10/03/2026 - Edición Nº1127

Internacionales

Impacto digital

Demanda contra Meta y YouTube reabre debate por salud mental juvenil

26/02/2026 | Una joven testifica en California y acusa a las plataformas de haber agravado trastornos durante su infancia.



Una corte de California se convirtió en escenario de un caso que puede marcar un antes y un después en la relación entre tecnología y salud mental. Una joven identificada como Kaley GM subió al estrado para explicar cómo el uso de Instagram y YouTube desde la niñez habría afectado gravemente su desarrollo emocional.

Según la demanda, comenzó a utilizar YouTube a los 6 años e Instagram a los 9, y con el tiempo desarrolló trastornos psiquiátricos que incluyen depresión y trastorno dismórfico corporal. Su equipo legal sostiene que no se trata solo de una experiencia individual, sino del resultado de diseños deliberados orientados a mantener a niños y adolescentes conectados el mayor tiempo posible, priorizando modelos de negocio basados en publicidad.

En el juicio declaró la psicoterapeuta que la trató en 2019, cuando tenía 13 años. Inicialmente fue diagnosticada con trastorno de ansiedad generalizada, pero luego el cuadro se actualizó a fobia social y dismorfia corporal. La especialista no concluyó que las redes fueran la causa directa, aunque relató episodios reiterados de acoso en línea y una preocupación constante por su apariencia física. También recordó que la adolescente llegó a “eliminarse” de las plataformas en un intento por cortar el vínculo, aunque regresó más tarde.

Meta enfrenta un juicio en California por presunto impacto en la salud mental de una usuaria que comenzó a usar la plataforma en la niñez.

El debate jurídico se desplazó esta semana hacia una pregunta central: ¿fueron las características de las plataformas un factor sustancial en el deterioro de su salud mental?

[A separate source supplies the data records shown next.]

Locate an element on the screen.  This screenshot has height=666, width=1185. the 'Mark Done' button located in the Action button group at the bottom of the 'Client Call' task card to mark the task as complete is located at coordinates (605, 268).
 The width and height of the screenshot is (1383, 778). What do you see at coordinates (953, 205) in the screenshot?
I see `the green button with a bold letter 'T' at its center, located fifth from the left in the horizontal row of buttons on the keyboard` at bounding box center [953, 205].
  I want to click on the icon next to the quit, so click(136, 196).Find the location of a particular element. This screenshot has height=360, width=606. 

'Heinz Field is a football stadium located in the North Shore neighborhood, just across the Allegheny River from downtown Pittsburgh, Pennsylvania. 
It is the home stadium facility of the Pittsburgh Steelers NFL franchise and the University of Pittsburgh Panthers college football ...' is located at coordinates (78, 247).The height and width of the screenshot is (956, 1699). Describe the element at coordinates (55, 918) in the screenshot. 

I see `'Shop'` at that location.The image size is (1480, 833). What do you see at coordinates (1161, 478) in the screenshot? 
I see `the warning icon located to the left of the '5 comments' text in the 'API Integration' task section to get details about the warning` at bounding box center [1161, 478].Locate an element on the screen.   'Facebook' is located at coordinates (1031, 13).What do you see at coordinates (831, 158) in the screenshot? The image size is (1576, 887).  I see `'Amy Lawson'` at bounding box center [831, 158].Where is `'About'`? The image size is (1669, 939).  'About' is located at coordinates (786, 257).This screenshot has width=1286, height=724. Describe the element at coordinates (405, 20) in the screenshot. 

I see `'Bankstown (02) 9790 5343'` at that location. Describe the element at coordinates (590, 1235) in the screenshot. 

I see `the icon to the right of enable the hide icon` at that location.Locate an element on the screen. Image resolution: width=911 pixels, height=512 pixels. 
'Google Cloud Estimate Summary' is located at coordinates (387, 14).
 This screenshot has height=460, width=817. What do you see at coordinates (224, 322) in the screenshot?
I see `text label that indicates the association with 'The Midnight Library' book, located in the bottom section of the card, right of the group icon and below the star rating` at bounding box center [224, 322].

Para ganar el caso, sus abogados deberán demostrar que el diseño y operación de los servicios no fueron neutrales.

Entre los elementos señalados figuran la reproducción automática de videos, el desplazamiento infinito del contenido, los botones de “Me gusta” que refuerzan la validación social y los filtros de belleza que pueden distorsionar la autoimagen. Además, citaron estudios internos donde adolescentes con contextos familiares difíciles reconocieron usar Instagram de manera habitual o involuntaria.

Las empresas rechazan la acusación. El abogado de Meta mencionó antecedentes de abuso verbal y físico y una relación familiar tensa, incluyendo el divorcio de sus padres cuando ella tenía 3 años. Desde YouTube señalaron que la joven no utilizó herramientas disponibles para limitar comentarios o tiempo de uso, y presentaron registros que muestran que su consumo promedio diario de Shorts era de 1 minuto y 14 segundos, mientras que el tiempo dedicado a transmisiones en los últimos cinco años rondaba 29 minutos diarios.

El caso se inscribe en una reacción global contra las grandes tecnológicas por presuntos daños a menores. Algunos países ya adoptaron restricciones y otros estudian medidas similares. Sin embargo, incluso en el ámbito médico el debate sigue abierto: la “adicción a las redes sociales” aún no figura como diagnóstico formal en el Manual Diagnóstico y Estadístico de los Trastornos Mentales, aunque muchos profesionales reconocen patrones problemáticos de uso.

Más allá del veredicto, el juicio pone bajo escrutinio no solo a dos compañías, sino a todo un modelo digital construido alrededor de la atención de los más jóvenes.